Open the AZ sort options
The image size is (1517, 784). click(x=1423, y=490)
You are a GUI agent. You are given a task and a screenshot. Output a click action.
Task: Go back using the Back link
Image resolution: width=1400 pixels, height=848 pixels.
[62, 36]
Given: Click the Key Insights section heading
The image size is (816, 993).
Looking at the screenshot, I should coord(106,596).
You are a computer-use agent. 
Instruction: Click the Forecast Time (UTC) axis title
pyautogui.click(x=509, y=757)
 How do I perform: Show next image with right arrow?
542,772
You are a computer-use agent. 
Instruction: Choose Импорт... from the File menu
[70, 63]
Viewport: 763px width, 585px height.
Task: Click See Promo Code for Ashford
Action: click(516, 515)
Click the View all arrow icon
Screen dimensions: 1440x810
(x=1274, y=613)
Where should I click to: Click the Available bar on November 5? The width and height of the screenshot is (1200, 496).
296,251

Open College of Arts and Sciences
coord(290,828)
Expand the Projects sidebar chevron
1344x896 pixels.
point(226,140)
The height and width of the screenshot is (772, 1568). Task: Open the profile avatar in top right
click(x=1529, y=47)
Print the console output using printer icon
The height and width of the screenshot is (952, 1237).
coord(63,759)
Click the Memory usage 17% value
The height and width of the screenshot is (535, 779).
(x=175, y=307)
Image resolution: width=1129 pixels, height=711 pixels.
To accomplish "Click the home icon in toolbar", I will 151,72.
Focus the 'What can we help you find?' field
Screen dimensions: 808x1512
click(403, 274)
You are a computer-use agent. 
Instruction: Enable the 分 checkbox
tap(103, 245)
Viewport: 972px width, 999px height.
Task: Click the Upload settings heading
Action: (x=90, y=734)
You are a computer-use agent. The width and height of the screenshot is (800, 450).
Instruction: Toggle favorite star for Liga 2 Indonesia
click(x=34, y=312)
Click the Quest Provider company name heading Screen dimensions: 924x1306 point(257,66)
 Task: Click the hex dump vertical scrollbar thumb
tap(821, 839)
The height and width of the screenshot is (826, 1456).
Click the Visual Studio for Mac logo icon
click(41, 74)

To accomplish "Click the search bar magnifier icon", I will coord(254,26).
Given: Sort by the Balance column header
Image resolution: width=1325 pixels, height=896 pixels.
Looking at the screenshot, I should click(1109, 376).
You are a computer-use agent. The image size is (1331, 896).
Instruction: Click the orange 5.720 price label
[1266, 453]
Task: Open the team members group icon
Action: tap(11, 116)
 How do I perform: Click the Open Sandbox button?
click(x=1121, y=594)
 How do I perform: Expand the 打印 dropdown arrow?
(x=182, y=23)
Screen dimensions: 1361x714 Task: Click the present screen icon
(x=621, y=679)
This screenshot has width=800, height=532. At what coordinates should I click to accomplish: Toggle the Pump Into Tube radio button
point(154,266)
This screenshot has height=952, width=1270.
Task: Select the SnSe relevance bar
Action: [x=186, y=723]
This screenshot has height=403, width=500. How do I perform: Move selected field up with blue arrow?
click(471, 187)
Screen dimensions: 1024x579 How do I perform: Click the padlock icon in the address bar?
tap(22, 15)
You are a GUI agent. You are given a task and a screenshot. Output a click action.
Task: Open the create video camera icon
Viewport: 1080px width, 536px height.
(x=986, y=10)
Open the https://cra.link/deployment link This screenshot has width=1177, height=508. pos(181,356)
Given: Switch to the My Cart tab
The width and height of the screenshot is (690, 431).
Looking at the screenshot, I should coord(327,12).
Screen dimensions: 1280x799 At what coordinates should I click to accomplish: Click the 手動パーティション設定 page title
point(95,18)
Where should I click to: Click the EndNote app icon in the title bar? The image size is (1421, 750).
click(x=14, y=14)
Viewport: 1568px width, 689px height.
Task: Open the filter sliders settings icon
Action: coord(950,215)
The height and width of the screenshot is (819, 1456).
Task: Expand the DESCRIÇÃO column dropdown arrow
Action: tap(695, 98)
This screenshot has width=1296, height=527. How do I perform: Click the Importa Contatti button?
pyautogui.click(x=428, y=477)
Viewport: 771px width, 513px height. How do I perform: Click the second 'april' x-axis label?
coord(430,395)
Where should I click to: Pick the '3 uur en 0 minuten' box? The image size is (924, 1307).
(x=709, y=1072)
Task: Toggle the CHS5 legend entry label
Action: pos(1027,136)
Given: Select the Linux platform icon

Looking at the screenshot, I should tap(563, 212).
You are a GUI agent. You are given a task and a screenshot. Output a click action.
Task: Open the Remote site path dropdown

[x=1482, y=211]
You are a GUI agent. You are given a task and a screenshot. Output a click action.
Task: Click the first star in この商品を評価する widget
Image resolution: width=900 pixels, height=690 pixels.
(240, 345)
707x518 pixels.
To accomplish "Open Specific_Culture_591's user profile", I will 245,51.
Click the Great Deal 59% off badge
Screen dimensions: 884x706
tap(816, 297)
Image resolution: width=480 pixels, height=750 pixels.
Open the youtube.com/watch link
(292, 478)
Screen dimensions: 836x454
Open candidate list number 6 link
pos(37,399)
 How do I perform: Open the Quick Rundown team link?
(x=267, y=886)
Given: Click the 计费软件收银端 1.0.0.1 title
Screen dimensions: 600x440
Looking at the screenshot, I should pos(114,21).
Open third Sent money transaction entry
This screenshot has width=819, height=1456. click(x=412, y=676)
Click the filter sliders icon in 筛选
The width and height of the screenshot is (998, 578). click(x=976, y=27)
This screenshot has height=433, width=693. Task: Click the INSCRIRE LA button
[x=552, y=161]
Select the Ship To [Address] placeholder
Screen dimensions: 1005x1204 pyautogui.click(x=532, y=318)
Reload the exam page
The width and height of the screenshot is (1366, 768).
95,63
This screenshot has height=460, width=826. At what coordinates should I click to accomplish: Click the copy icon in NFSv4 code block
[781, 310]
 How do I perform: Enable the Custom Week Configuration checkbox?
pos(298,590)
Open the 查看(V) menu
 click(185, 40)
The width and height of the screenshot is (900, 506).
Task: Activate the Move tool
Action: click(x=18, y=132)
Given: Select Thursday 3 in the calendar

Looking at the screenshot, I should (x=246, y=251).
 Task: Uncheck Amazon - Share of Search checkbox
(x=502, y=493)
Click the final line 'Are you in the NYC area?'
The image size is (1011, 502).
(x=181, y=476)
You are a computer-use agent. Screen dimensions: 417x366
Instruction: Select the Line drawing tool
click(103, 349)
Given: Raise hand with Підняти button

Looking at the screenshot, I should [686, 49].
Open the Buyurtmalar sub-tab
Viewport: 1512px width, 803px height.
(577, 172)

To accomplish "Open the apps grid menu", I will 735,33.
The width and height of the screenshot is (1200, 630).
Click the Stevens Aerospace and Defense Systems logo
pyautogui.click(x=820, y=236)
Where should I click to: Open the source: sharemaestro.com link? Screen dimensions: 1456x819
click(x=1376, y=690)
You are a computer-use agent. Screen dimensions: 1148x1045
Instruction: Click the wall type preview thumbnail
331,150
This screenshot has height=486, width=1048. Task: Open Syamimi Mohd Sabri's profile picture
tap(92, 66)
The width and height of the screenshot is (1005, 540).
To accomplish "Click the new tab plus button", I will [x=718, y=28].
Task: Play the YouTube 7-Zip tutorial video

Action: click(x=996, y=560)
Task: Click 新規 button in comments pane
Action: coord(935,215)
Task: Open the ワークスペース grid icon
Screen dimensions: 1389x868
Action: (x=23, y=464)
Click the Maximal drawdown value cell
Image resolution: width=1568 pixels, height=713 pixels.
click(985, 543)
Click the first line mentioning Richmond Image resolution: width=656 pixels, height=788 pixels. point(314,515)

————

== Written task ==
Put every line of the items above into a Markdown table with the columns Row and Line, numbering the rows in order and omitting blank lines.

== Final result ==
| Row | Line |
|---|---|
| 1 | Open the AZ sort options |
| 2 | The image size is (1517, 784). click(x=1423, y=490) |
| 3 | You are a GUI agent. You are given a task and a screenshot. Output a click action. |
| 4 | Task: Go back using the Back link |
| 5 | Image resolution: width=1400 pixels, height=848 pixels. |
| 6 | [62, 36] |
| 7 | Given: Click the Key Insights section heading |
| 8 | The image size is (816, 993). |
| 9 | Looking at the screenshot, I should coord(106,596). |
| 10 | You are a computer-use agent.  |
| 11 | Instruction: Click the Forecast Time (UTC) axis title |
| 12 | pyautogui.click(x=509, y=757) |
| 13 |  How do I perform: Show next image with right arrow? |
| 14 | 542,772 |
| 15 | You are a computer-use agent.  |
| 16 | Instruction: Choose Импорт... from the File menu |
| 17 | [70, 63] |
| 18 | Viewport: 763px width, 585px height. |
| 19 | Task: Click See Promo Code for Ashford |
| 20 | Action: click(516, 515) |
| 21 | Click the View all arrow icon |
| 22 | Screen dimensions: 1440x810 |
| 23 | (x=1274, y=613) |
| 24 | Where should I click to: Click the Available bar on November 5? The width and height of the screenshot is (1200, 496). |
| 25 | 296,251 |
| 26 | Open College of Arts and Sciences |
| 27 | coord(290,828) |
| 28 | Expand the Projects sidebar chevron |
| 29 | 1344x896 pixels. |
| 30 | point(226,140) |
| 31 | The height and width of the screenshot is (772, 1568). Task: Open the profile avatar in top right |
| 32 | click(x=1529, y=47) |
| 33 | Print the console output using printer icon |
| 34 | The height and width of the screenshot is (952, 1237). |
| 35 | coord(63,759) |
| 36 | Click the Memory usage 17% value |
| 37 | The height and width of the screenshot is (535, 779). |
| 38 | (x=175, y=307) |
| 39 | Image resolution: width=1129 pixels, height=711 pixels. |
| 40 | To accomplish "Click the home icon in toolbar", I will 151,72. |
| 41 | Focus the 'What can we help you find?' field |
| 42 | Screen dimensions: 808x1512 |
| 43 | click(403, 274) |
| 44 | You are a computer-use agent.  |
| 45 | Instruction: Enable the 分 checkbox |
| 46 | tap(103, 245) |
| 47 | Viewport: 972px width, 999px height. |
| 48 | Task: Click the Upload settings heading |
| 49 | Action: (x=90, y=734) |
| 50 | You are a computer-use agent. The width and height of the screenshot is (800, 450). |
| 51 | Instruction: Toggle favorite star for Liga 2 Indonesia |
| 52 | click(x=34, y=312) |
| 53 | Click the Quest Provider company name heading Screen dimensions: 924x1306 point(257,66) |
| 54 |  Task: Click the hex dump vertical scrollbar thumb |
| 55 | tap(821, 839) |
| 56 | The height and width of the screenshot is (826, 1456). |
| 57 | Click the Visual Studio for Mac logo icon |
| 58 | click(41, 74) |
| 59 | To accomplish "Click the search bar magnifier icon", I will coord(254,26). |
| 60 | Given: Sort by the Balance column header |
| 61 | Image resolution: width=1325 pixels, height=896 pixels. |
| 62 | Looking at the screenshot, I should click(1109, 376). |
| 63 | You are a computer-use agent. The image size is (1331, 896). |
| 64 | Instruction: Click the orange 5.720 price label |
| 65 | [1266, 453] |
| 66 | Task: Open the team members group icon |
| 67 | Action: tap(11, 116) |
| 68 |  How do I perform: Click the Open Sandbox button? |
| 69 | click(x=1121, y=594) |
| 70 |  How do I perform: Expand the 打印 dropdown arrow? |
| 71 | (x=182, y=23) |
| 72 | Screen dimensions: 1361x714 Task: Click the present screen icon |
| 73 | (x=621, y=679) |
| 74 | This screenshot has width=800, height=532. At what coordinates should I click to accomplish: Toggle the Pump Into Tube radio button |
| 75 | point(154,266) |
| 76 | This screenshot has height=952, width=1270. |
| 77 | Task: Select the SnSe relevance bar |
| 78 | Action: [x=186, y=723] |
| 79 | This screenshot has height=403, width=500. How do I perform: Move selected field up with blue arrow? |
| 80 | click(471, 187) |
| 81 | Screen dimensions: 1024x579 How do I perform: Click the padlock icon in the address bar? |
| 82 | tap(22, 15) |
| 83 | You are a GUI agent. You are given a task and a screenshot. Output a click action. |
| 84 | Task: Open the create video camera icon |
| 85 | Viewport: 1080px width, 536px height. |
| 86 | (x=986, y=10) |
| 87 | Open the https://cra.link/deployment link This screenshot has width=1177, height=508. pos(181,356) |
| 88 | Given: Switch to the My Cart tab |
| 89 | The width and height of the screenshot is (690, 431). |
| 90 | Looking at the screenshot, I should coord(327,12). |
| 91 | Screen dimensions: 1280x799 At what coordinates should I click to accomplish: Click the 手動パーティション設定 page title |
| 92 | point(95,18) |
| 93 | Where should I click to: Click the EndNote app icon in the title bar? The image size is (1421, 750). |
| 94 | click(x=14, y=14) |
| 95 | Viewport: 1568px width, 689px height. |
| 96 | Task: Open the filter sliders settings icon |
| 97 | Action: coord(950,215) |
| 98 | The height and width of the screenshot is (819, 1456). |
| 99 | Task: Expand the DESCRIÇÃO column dropdown arrow |
| 100 | Action: tap(695, 98) |
| 101 | This screenshot has width=1296, height=527. How do I perform: Click the Importa Contatti button? |
| 102 | pyautogui.click(x=428, y=477) |
| 103 | Viewport: 771px width, 513px height. How do I perform: Click the second 'april' x-axis label? |
| 104 | coord(430,395) |
| 105 | Where should I click to: Pick the '3 uur en 0 minuten' box? The image size is (924, 1307). |
| 106 | (x=709, y=1072) |
| 107 | Task: Toggle the CHS5 legend entry label |
| 108 | Action: pos(1027,136) |
| 109 | Given: Select the Linux platform icon |
| 110 | Looking at the screenshot, I should tap(563, 212). |
| 111 | You are a GUI agent. You are given a task and a screenshot. Output a click action. |
| 112 | Task: Open the Remote site path dropdown |
| 113 | [x=1482, y=211] |
| 114 | You are a GUI agent. You are given a task and a screenshot. Output a click action. |
| 115 | Task: Click the first star in この商品を評価する widget |
| 116 | Image resolution: width=900 pixels, height=690 pixels. |
| 117 | (240, 345) |
| 118 | 707x518 pixels. |
| 119 | To accomplish "Open Specific_Culture_591's user profile", I will 245,51. |
| 120 | Click the Great Deal 59% off badge |
| 121 | Screen dimensions: 884x706 |
| 122 | tap(816, 297) |
| 123 | Image resolution: width=480 pixels, height=750 pixels. |
| 124 | Open the youtube.com/watch link |
| 125 | (292, 478) |
| 126 | Screen dimensions: 836x454 |
| 127 | Open candidate list number 6 link |
| 128 | pos(37,399) |
| 129 |  How do I perform: Open the Quick Rundown team link? |
| 130 | (x=267, y=886) |
| 131 | Given: Click the 计费软件收银端 1.0.0.1 title |
| 132 | Screen dimensions: 600x440 |
| 133 | Looking at the screenshot, I should pos(114,21). |
| 134 | Open third Sent money transaction entry |
| 135 | This screenshot has width=819, height=1456. click(x=412, y=676) |
| 136 | Click the filter sliders icon in 筛选 |
| 137 | The width and height of the screenshot is (998, 578). click(x=976, y=27) |
| 138 | This screenshot has height=433, width=693. Task: Click the INSCRIRE LA button |
| 139 | [x=552, y=161] |
| 140 | Select the Ship To [Address] placeholder |
| 141 | Screen dimensions: 1005x1204 pyautogui.click(x=532, y=318) |
| 142 | Reload the exam page |
| 143 | The width and height of the screenshot is (1366, 768). |
| 144 | 95,63 |
| 145 | This screenshot has height=460, width=826. At what coordinates should I click to accomplish: Click the copy icon in NFSv4 code block |
| 146 | [781, 310] |
| 147 |  How do I perform: Enable the Custom Week Configuration checkbox? |
| 148 | pos(298,590) |
| 149 | Open the 查看(V) menu |
| 150 |  click(185, 40) |
| 151 | The width and height of the screenshot is (900, 506). |
| 152 | Task: Activate the Move tool |
| 153 | Action: click(x=18, y=132) |
| 154 | Given: Select Thursday 3 in the calendar |
| 155 | Looking at the screenshot, I should (x=246, y=251). |
| 156 |  Task: Uncheck Amazon - Share of Search checkbox |
| 157 | (x=502, y=493) |
| 158 | Click the final line 'Are you in the NYC area?' |
| 159 | The image size is (1011, 502). |
| 160 | (x=181, y=476) |
| 161 | You are a computer-use agent. Screen dimensions: 417x366 |
| 162 | Instruction: Select the Line drawing tool |
| 163 | click(103, 349) |
| 164 | Given: Raise hand with Підняти button |
| 165 | Looking at the screenshot, I should [686, 49]. |
| 166 | Open the Buyurtmalar sub-tab |
| 167 | Viewport: 1512px width, 803px height. |
| 168 | (577, 172) |
| 169 | To accomplish "Open the apps grid menu", I will 735,33. |
| 170 | The width and height of the screenshot is (1200, 630). |
| 171 | Click the Stevens Aerospace and Defense Systems logo |
| 172 | pyautogui.click(x=820, y=236) |
| 173 | Where should I click to: Open the source: sharemaestro.com link? Screen dimensions: 1456x819 |
| 174 | click(x=1376, y=690) |
| 175 | You are a computer-use agent. Screen dimensions: 1148x1045 |
| 176 | Instruction: Click the wall type preview thumbnail |
| 177 | 331,150 |
| 178 | This screenshot has height=486, width=1048. Task: Open Syamimi Mohd Sabri's profile picture |
| 179 | tap(92, 66) |
| 180 | The width and height of the screenshot is (1005, 540). |
| 181 | To accomplish "Click the new tab plus button", I will [x=718, y=28]. |
| 182 | Task: Play the YouTube 7-Zip tutorial video |
| 183 | Action: click(x=996, y=560) |
| 184 | Task: Click 新規 button in comments pane |
| 185 | Action: coord(935,215) |
| 186 | Task: Open the ワークスペース grid icon |
| 187 | Screen dimensions: 1389x868 |
| 188 | Action: (x=23, y=464) |
| 189 | Click the Maximal drawdown value cell |
| 190 | Image resolution: width=1568 pixels, height=713 pixels. |
| 191 | click(985, 543) |
| 192 | Click the first line mentioning Richmond Image resolution: width=656 pixels, height=788 pixels. point(314,515) |